— SELECTED EXCERPT —
Photo Courtesy: Gannett News Service
BUFFALO, N.Y. - In the coming days, thousands of veterans will be returning home from war to face a new challenge. The end of the Iraq War, marked by the departure of our remaining troops over the weekend, means many of our brave men and women in uniform will soon be re-adjusting to life outside the combat zone.
And those of us who are friends and family members of the veterans can be there to help them.
"I don't care how big and bad you think you are, there is no way you're going to go over there and return back home completely normal, like there's not an issue that you have in the world," said Chris Krieger, an Iraq War veteran who was wounded in combat in 2004 and started an organization to help veterans find jobs when they return home from war.
Kreiger is referring to something known as Post Traumatic Stress Disorder, or PTSD. Like so many of fellow service members, it's something he faced when he returned home in 2004.
"You go through basic training to learn how to be a fighter, but there is no basic training to teach you to go back to being a normal, joe-blow civilian," Kreiger said.
According to Dr. Sudha Krishnaswamy, a psychiatrist for the VA, roughly one out of every four or five returning veterans is experiencing some type of PTSD symptoms. That number could climb, she said, with the Iraq War ending and the War in Afghanistan eventually winding down.
DR. KRISHNASWAMY: It's going to be quite a big issue
REPORTER: How can a service member or a family member tell that there is an issue that needs treatment?

— DATA SECTION —

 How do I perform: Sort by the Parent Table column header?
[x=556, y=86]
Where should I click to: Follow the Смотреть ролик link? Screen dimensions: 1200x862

— EXERCISE TASKS —
**A)** Summarize the article about veterans returning from the Iraq War in two sentences.
**B)** In the article about veterans returning from the Iraq War, what kind of organization did the wounded Iraq War veteran start?

— COMPLETED EXERCISE —
**A)** With the Iraq War ending, many returning veterans face the challenge of readjusting to life outside the combat zone, and their friends and family can help them. An Iraq War veteran wounded in 2004 faced Post Traumatic Stress Disorder after returning home, and a VA psychiatrist says roughly one in every four or five returning veterans has some type of PTSD symptoms, a number that could climb.

**B)** An organization to help veterans find jobs when they return home from war.